9. Florida State: Aaron Thomas is one of the most underrated players in the league and the addition of Xavier Rathan-Mayes should be key. If they address their turnover and defensive rebounding issues, a top five finish is feasible.
10. Miami: The quartet of Angel Rodriguez, Sheldon McClellan, Deandre Burnett and JaQuan Newton gives the Canes a talented perimeter. But what about their front line?
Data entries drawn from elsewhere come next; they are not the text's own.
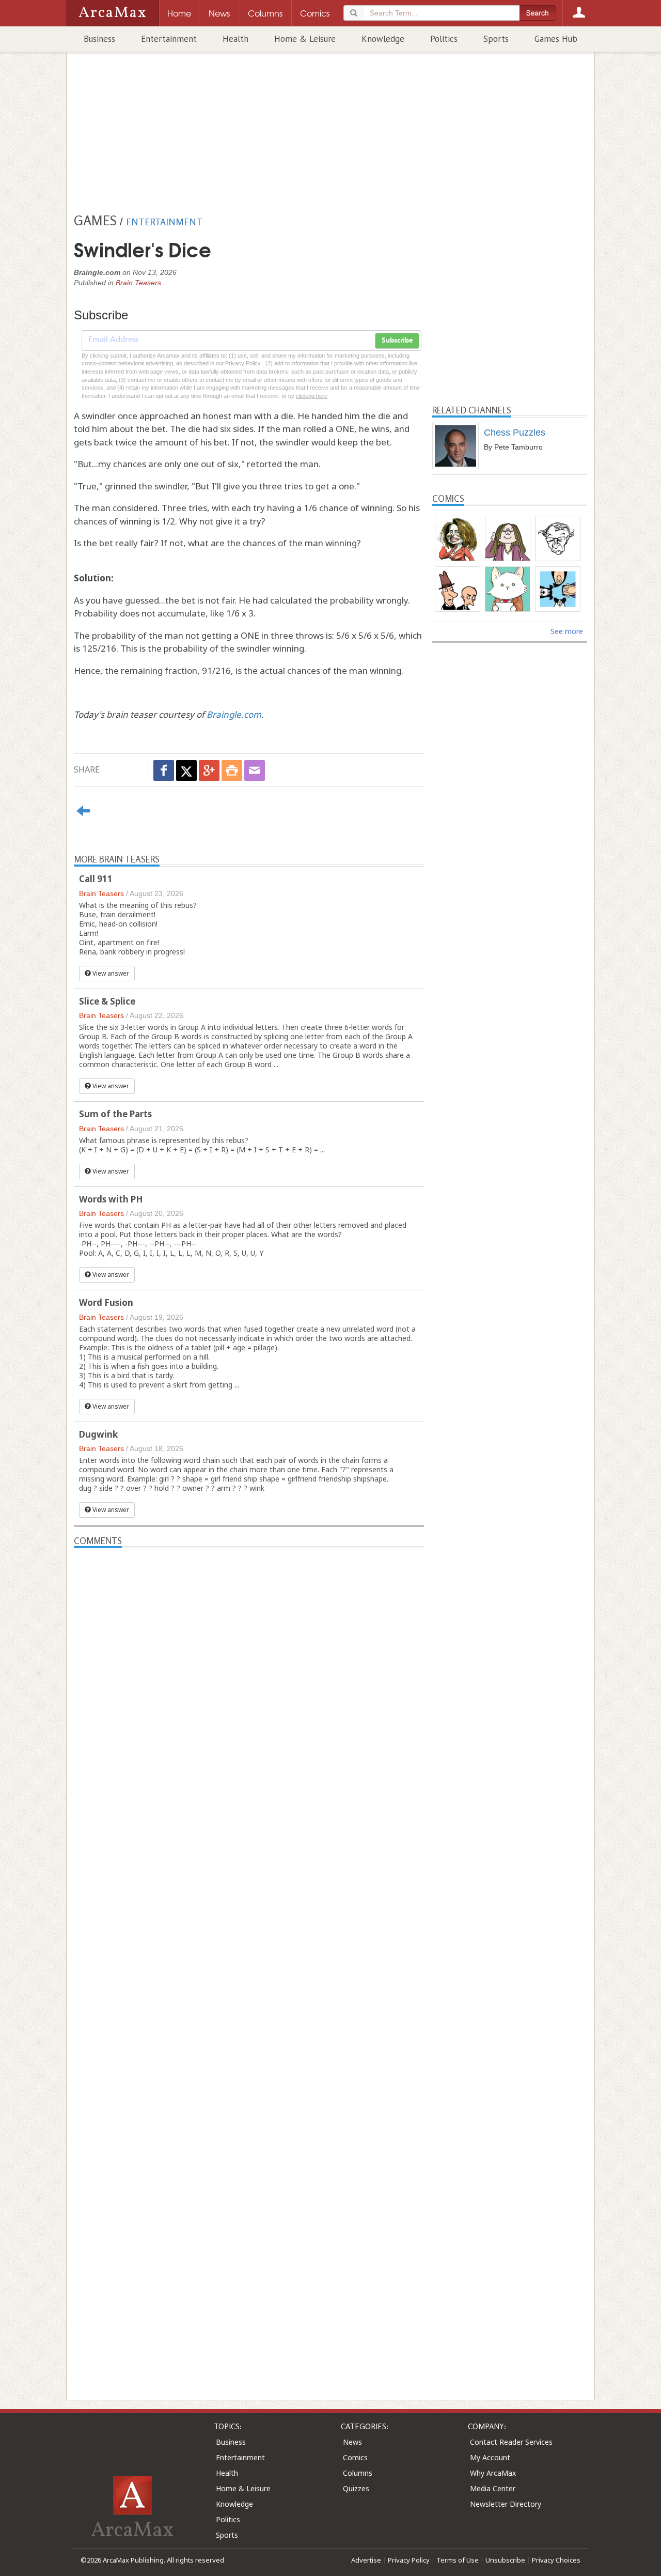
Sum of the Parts (115, 1114)
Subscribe (397, 340)
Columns (357, 2473)
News (352, 2442)
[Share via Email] (254, 770)
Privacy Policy (409, 2560)
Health (235, 38)
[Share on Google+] (209, 770)
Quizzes (356, 2488)
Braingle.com (234, 714)
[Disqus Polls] (249, 1677)
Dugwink (98, 1434)
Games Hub (555, 38)
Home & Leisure (305, 38)
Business (99, 38)
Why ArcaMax (493, 2473)
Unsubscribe (505, 2560)
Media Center (492, 2488)
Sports (496, 38)
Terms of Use (457, 2560)
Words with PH (111, 1199)
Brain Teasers (138, 283)
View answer (110, 973)
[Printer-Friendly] (232, 770)
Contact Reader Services (511, 2442)
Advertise (366, 2560)
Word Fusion (106, 1302)
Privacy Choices (556, 2560)
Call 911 (96, 879)
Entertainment (169, 38)
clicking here (311, 396)
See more (566, 631)
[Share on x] (186, 770)
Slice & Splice (107, 1001)
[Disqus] (249, 1953)
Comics (355, 2457)
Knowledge (382, 38)
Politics (444, 38)
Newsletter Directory (505, 2504)
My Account (490, 2457)
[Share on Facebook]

11. Wake Forest: The Demon Deacons have had made a habit of picking off elite opponents at home, but they’ll need to shore up their defense and get help for Codi Miller-McIntyre and Devin Thomas to finish in the top half of the league in Danny Manning’s first year.
12. Georgia Tech: Point guard play is still an issue, but DeMarco Cox and Charles Mitchell are both eligible up front while Marcus Georges-Hunt is underrated on the wing.
13. Clemson: The Tigers were a top 20 defensive team last season, and while they return a number of veterans, they lose K.J. McDaniels, their best defender and leading scorer.
14. Virginia Tech: The future looks bright in Blacksburg with Buzz Williams coming to town, but it’s going to take some time for him to get enough talent into the program to compete near the top of the ACC.
15. Boston College: The Eagles bring back Olivier Hanlan, but they lose Ryan Anderson, among others, and look destined for the ACC cellar.